Страница 7 из 37
О том, что Пушкин своего друга в эти замыслы посвятил, свидетельствует и еще один любопытный эпизод. Незадолго до отъезда на юг Пушкин подарил Чаадаеву перстень. Перстень этот, ныне утраченный, держал в руках, описал и попытался истолковать искусствовед Эрих Голлербах: «…на внутренней поверхности кольца Чаадаева выгравирована надпись: Sub rosa 1820. В буквальном переводе „sub rosa“ значит „под розой“, в переносном же смысле - „в тайне“. Известно, что у древних роза была любимым цветком, которым они на пирах украшали гостей и комнаты… Поэтому возможно и даже вероятно, что кольцо было подарено на память о какой-либо товарищеской пирушке или о ряде пирушек, происходивших в 1820 году». Это истолкование, конечно, ошибочно. В начале XIX века основное значение девиза Sub rosa связывалось с политической тайной. Подаренный Пушкиным перстень должен был напоминать не о попойках, а о происходивших в 1820 году конфиденциальных разговорах политического свойства. В первую очередь, видимо, касающихся цареубийства.

Исходные данные
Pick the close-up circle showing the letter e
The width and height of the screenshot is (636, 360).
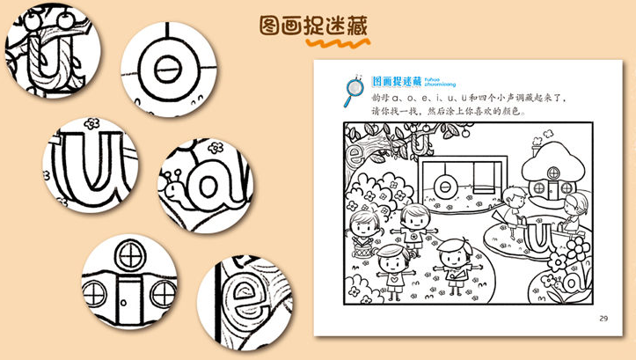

Задание
Объясните по тексту о перстне, подаренном Пушкиным Чаадаеву, почему толкование надписи, предложенное Голлербахом, названо ошибочным.

Ответ на задание
В начале XIX века девиз Sub rosa прежде всего означал политическую тайну. Поэтому перстень должен был напоминать не о пирушках, а о конфиденциальных политических разговорах 1820 года, видимо касавшихся цареубийства.